I love the security business. It’s awesome, it’s fun, it’s a great service. Everyone should have security. I don’t think everybody believes they need it but there’s a way to deliver security over time, to everyone, maybe just not through the traditional way we’ve done it. I think if I gave everyone security, almost for free, they’d take it if it was part of a bundled package in a fully integrated home. Why wouldn’t they? There’s a way to deliver service people probably would like to have but some view as a luxury they can’t afford. If I can make that affordable to them through the service offerings or just simplification of life and therefore savings of time, or whatever the case might be, I think we can accomplish that, at least in a bigger, broader way than has been done at this point.
Editor-in-Chief Scott Goldfine has spent more than 14 years with SECURITY SALES & INTEGRATION. He can be reached at (704) 663-7125 or firstname.lastname@example.org.
- 1995-98: APEX Marketing Group is formed by Todd Pedersen. His team of 13 college students sells pest control services door to door in Mesa, Ariz., selling 1,500 contracts in their first summer. Members of the sales team leave to work for a security company, which fails.
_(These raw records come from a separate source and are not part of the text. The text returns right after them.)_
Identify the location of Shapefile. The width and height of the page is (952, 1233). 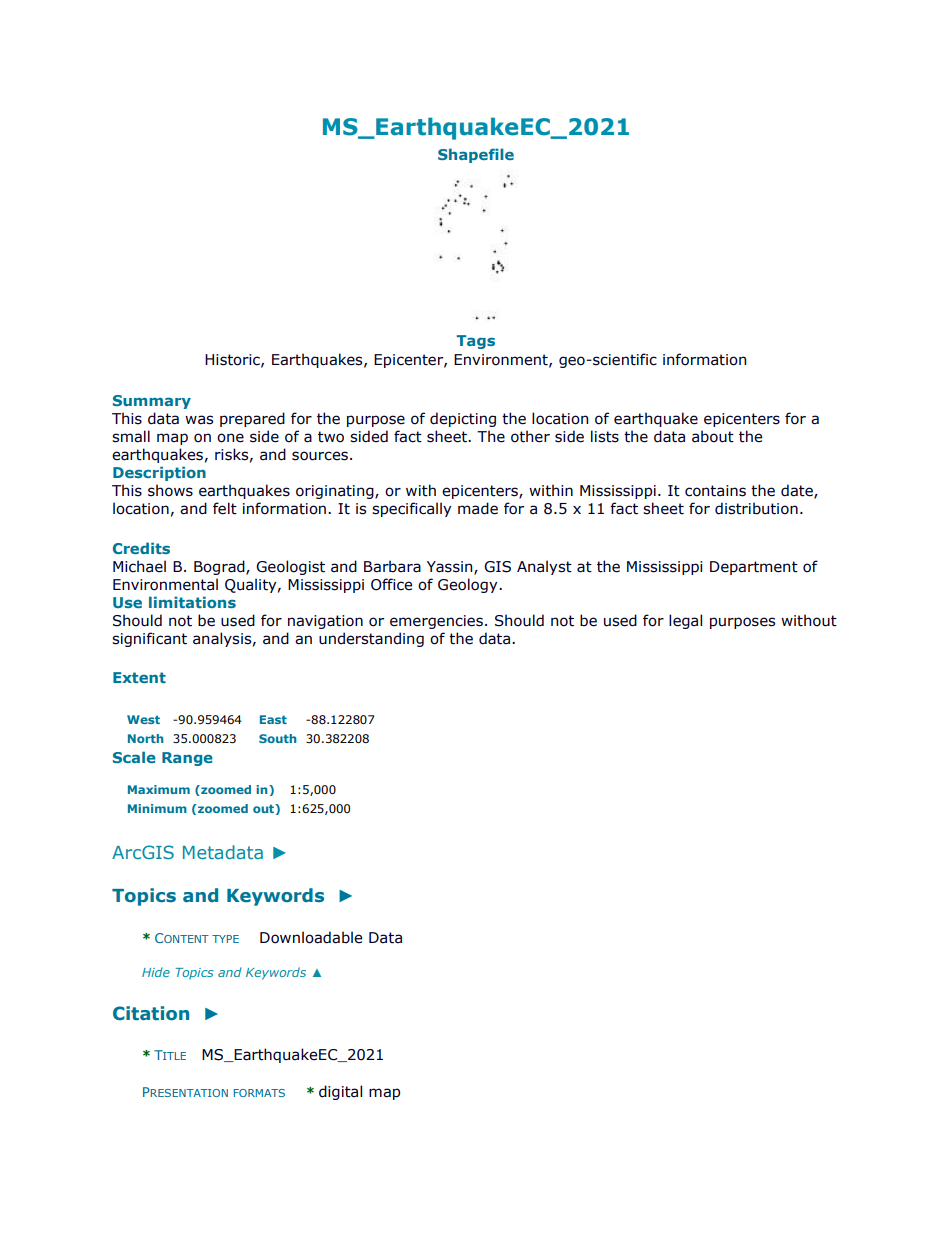
(476, 155).
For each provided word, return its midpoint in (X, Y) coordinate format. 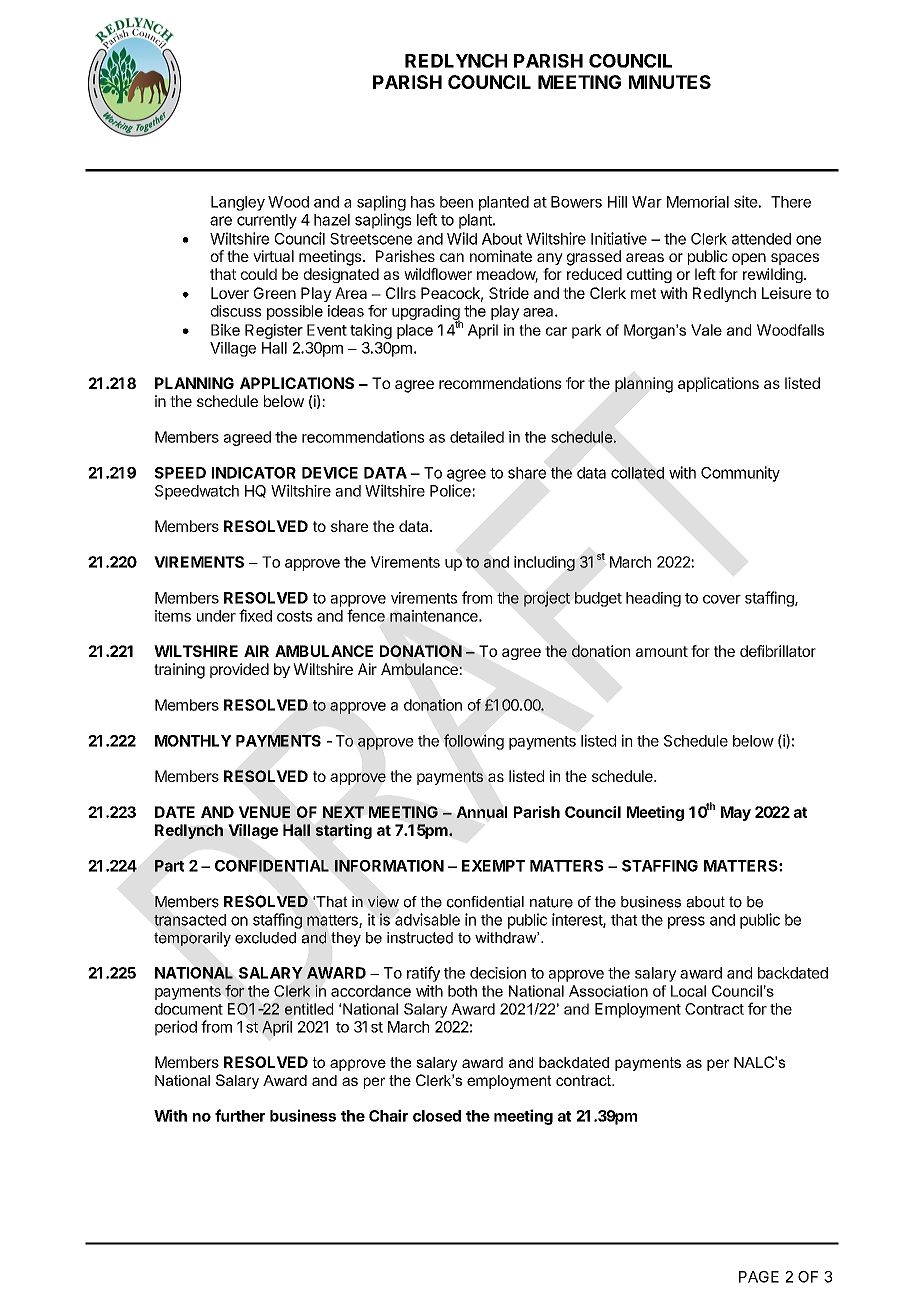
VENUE (264, 812)
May (736, 813)
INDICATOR (254, 473)
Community (740, 474)
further (240, 1115)
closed (437, 1116)
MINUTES (670, 82)
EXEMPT (493, 866)
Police (451, 490)
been (456, 202)
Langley (238, 203)
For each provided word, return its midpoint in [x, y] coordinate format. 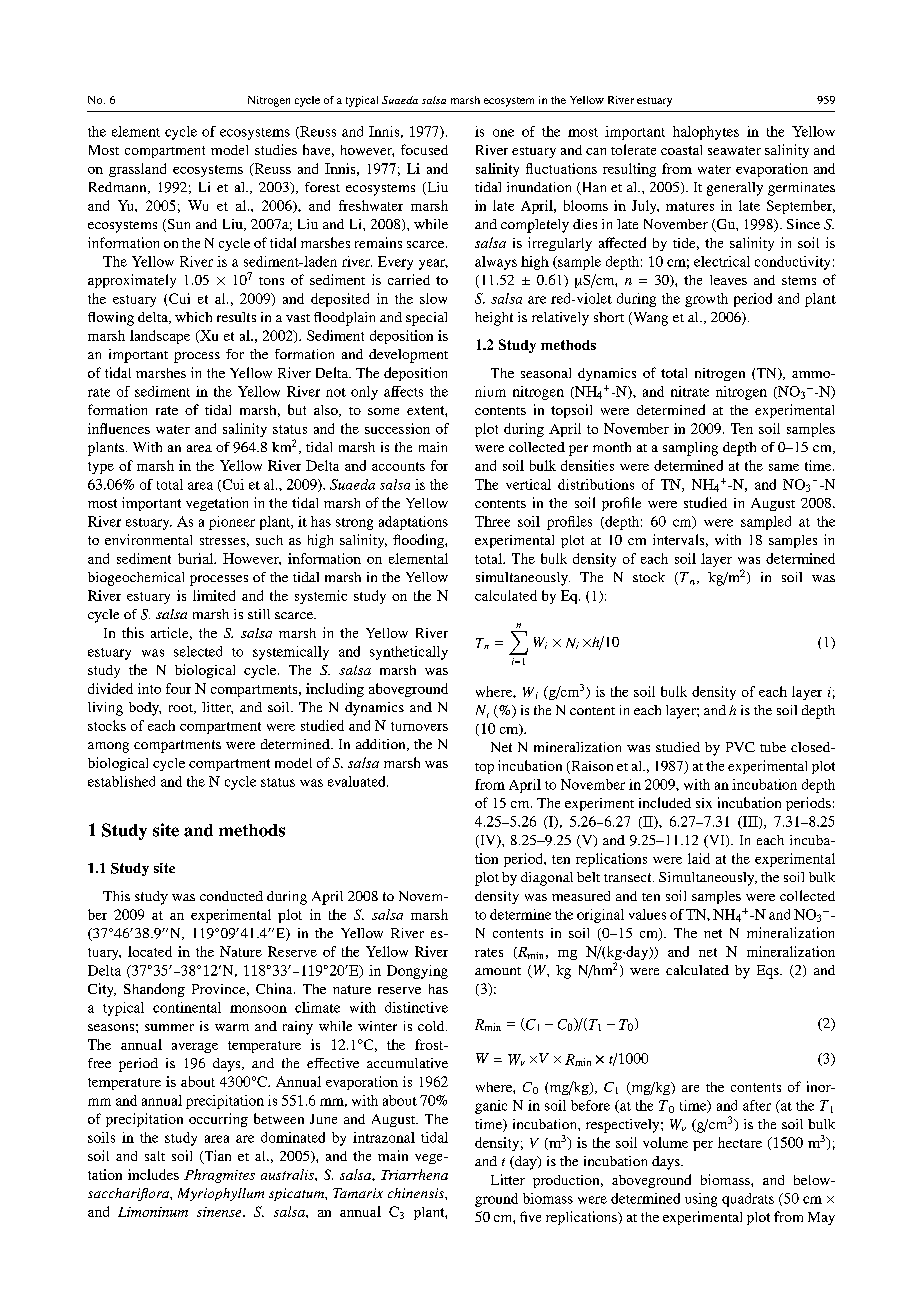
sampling [690, 449]
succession [397, 428]
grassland [137, 170]
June [323, 1119]
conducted [231, 896]
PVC [740, 747]
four [178, 688]
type [101, 468]
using [701, 1200]
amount [498, 971]
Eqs [769, 972]
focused [424, 149]
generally [735, 189]
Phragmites [219, 1176]
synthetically [409, 653]
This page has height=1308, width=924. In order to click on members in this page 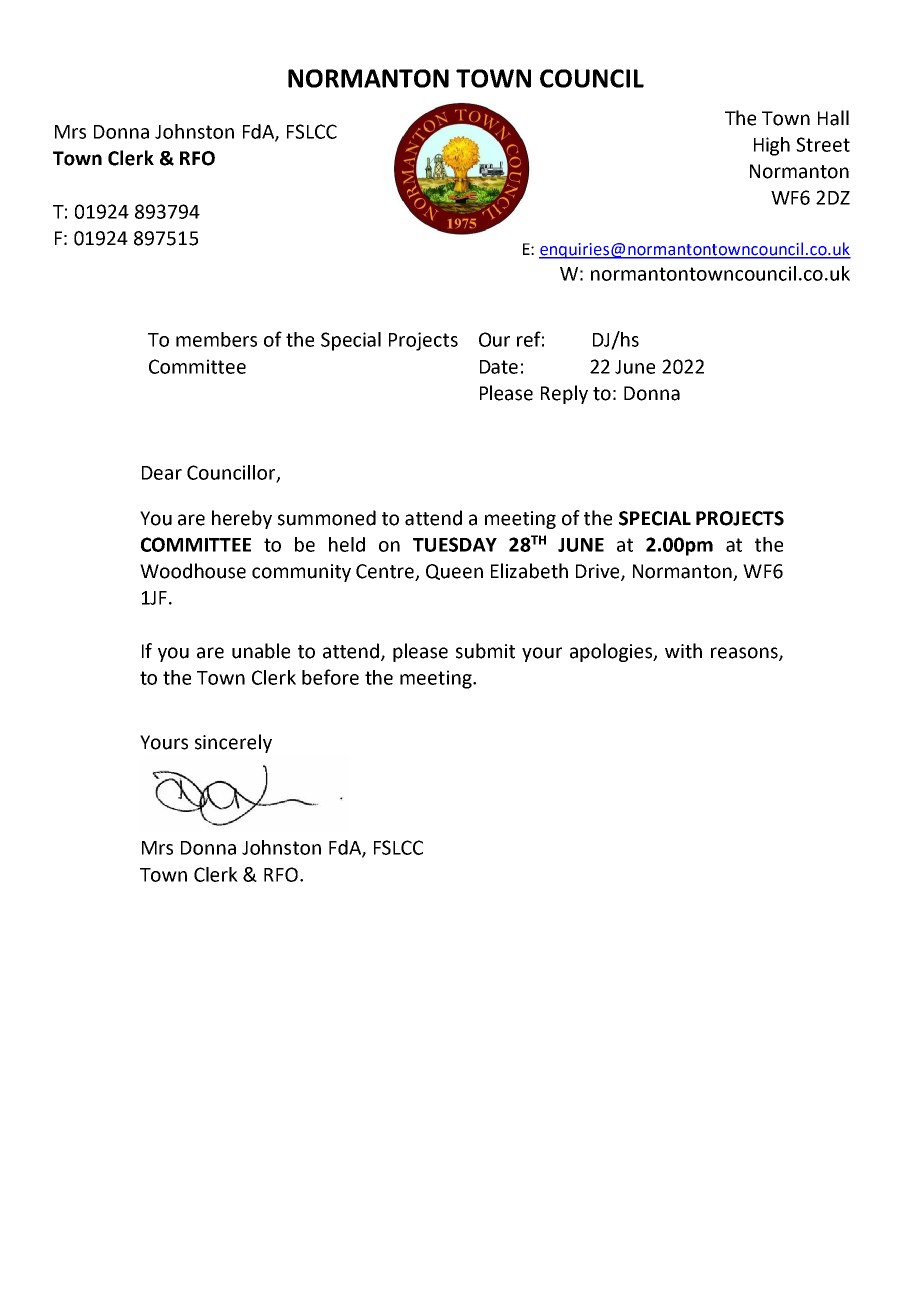, I will do `click(216, 339)`.
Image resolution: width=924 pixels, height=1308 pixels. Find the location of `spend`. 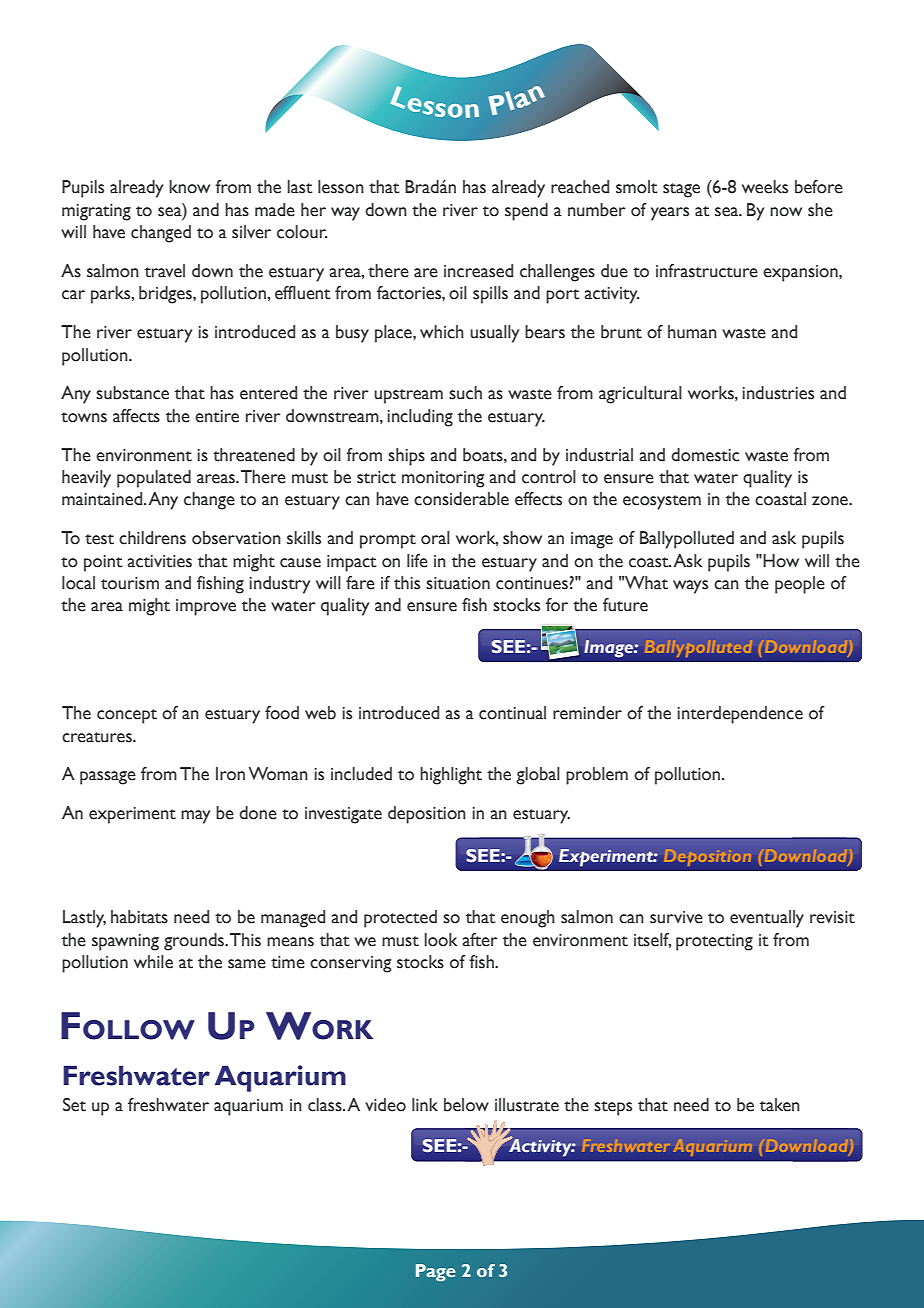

They return bringing with them an idea for a new opportunity.
- 1999: Pedersen forms APEX Security Solutions Inc. to market third-party (Protection One) home security systems.
- 2000-02 — APEX partners with ADT to sell its home security services. APEX sells 12,000 ADT contracts in four months, obliterating sales goals.
- 2003-04: APEX ends relationship with ADT, and signs on with Monitronics. APEX team sells 20,000 Monitronics systems in just 108 days.
- 2006: Private equity partners Jupiter Capital and Goldman Sachs invest $50M of growth capital, allowing APEX to evolve into a full-service home security company. Company name changed to APX Alarm Security Solutions. APX signs a $75M credit facility agreement with Goldman Sachs.
- 2008: APX announces $220M credit facility led by Goldman Sachs Specialty Lending Group. Company breaks ground for new headquarters in Provo, Utah.
- 2009: APX acquires monitoring station in St. Paul, Minn. Another $440M credit facility agreement is completed, led by Goldman Sachs. New 125,000-square-foot corporate headquarters is opened.
- 2010: APX receives several customer service awards. Goldman Sachs increases credit facility agreement to $565M. Go!Control panel launched, giving customers more control over more types of devices and functions. Second central monitoring station opens at new corporate headquarters.
- 2011: Company purchases smart metering technology company, Meter Solutions. APX enters home automation market with products/services including automatic door locks, video surveillance, and lighting and small appliance control. Company changes its name from APX Alarm to Vivint. Expands energy division through partnerships with Tendril and Constellation, continues to build its Smart Grid business. Vivint Solar is launched.
- 2012: Blackstone Capital Partners acquires Vivint Inc., including Vivint Solar and 2GIG Technologies, for more than $2 billion.